STORED RECORDS >>
◇ ◇ ◇ ◇ ◇

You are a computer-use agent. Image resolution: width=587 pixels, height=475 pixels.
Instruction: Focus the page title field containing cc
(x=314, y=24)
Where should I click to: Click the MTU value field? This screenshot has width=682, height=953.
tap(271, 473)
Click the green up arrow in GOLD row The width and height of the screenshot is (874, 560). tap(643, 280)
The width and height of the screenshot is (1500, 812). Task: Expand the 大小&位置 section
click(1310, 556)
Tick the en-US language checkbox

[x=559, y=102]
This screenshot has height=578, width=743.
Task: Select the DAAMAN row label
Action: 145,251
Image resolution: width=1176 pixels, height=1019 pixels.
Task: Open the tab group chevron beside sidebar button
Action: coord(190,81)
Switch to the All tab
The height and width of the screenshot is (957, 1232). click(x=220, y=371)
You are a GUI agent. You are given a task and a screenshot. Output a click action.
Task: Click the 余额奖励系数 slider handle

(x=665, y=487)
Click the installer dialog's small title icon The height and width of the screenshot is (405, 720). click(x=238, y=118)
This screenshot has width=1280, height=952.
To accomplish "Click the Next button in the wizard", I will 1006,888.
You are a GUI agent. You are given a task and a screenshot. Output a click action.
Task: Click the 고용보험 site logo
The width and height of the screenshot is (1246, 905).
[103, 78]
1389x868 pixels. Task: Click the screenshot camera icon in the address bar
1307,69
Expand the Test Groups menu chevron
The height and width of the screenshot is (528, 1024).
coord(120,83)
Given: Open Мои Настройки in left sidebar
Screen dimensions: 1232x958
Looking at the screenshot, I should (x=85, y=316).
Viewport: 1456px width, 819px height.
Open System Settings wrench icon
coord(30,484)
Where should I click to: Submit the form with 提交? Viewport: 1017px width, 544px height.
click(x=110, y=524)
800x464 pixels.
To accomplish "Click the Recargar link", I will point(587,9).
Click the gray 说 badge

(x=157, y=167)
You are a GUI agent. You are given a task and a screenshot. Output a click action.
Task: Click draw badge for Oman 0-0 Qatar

◇ ◇ ◇ ◇ ◇

WHAT IS REQUIRED >> Turn all the rows above into a numbered list and leave out the blank lines.

OUTPUT >>
1. You are a computer-use agent. Image resolution: width=587 pixels, height=475 pixels.
2. Instruction: Focus the page title field containing cc
3. (x=314, y=24)
4. Where should I click to: Click the MTU value field? This screenshot has width=682, height=953.
5. tap(271, 473)
6. Click the green up arrow in GOLD row The width and height of the screenshot is (874, 560). tap(643, 280)
7. The width and height of the screenshot is (1500, 812). Task: Expand the 大小&位置 section
8. click(1310, 556)
9. Tick the en-US language checkbox
10. [x=559, y=102]
11. This screenshot has height=578, width=743.
12. Task: Select the DAAMAN row label
13. Action: 145,251
14. Image resolution: width=1176 pixels, height=1019 pixels.
15. Task: Open the tab group chevron beside sidebar button
16. Action: coord(190,81)
17. Switch to the All tab
18. The height and width of the screenshot is (957, 1232). click(x=220, y=371)
19. You are a GUI agent. You are given a task and a screenshot. Output a click action.
20. Task: Click the 余额奖励系数 slider handle
21. (x=665, y=487)
22. Click the installer dialog's small title icon The height and width of the screenshot is (405, 720). click(x=238, y=118)
23. This screenshot has width=1280, height=952.
24. To accomplish "Click the Next button in the wizard", I will 1006,888.
25. You are a GUI agent. You are given a task and a screenshot. Output a click action.
26. Task: Click the 고용보험 site logo
27. The width and height of the screenshot is (1246, 905).
28. [103, 78]
29. 1389x868 pixels. Task: Click the screenshot camera icon in the address bar
30. 1307,69
31. Expand the Test Groups menu chevron
32. The height and width of the screenshot is (528, 1024).
33. coord(120,83)
34. Given: Open Мои Настройки in left sidebar
35. Screen dimensions: 1232x958
36. Looking at the screenshot, I should (x=85, y=316).
37. Viewport: 1456px width, 819px height.
38. Open System Settings wrench icon
39. coord(30,484)
40. Where should I click to: Submit the form with 提交? Viewport: 1017px width, 544px height.
41. click(x=110, y=524)
42. 800x464 pixels.
43. To accomplish "Click the Recargar link", I will point(587,9).
44. Click the gray 说 badge
45. (x=157, y=167)
46. You are a GUI agent. You are given a task and a screenshot. Output a click action.
47. Task: Click draw badge for Oman 0-0 Qatar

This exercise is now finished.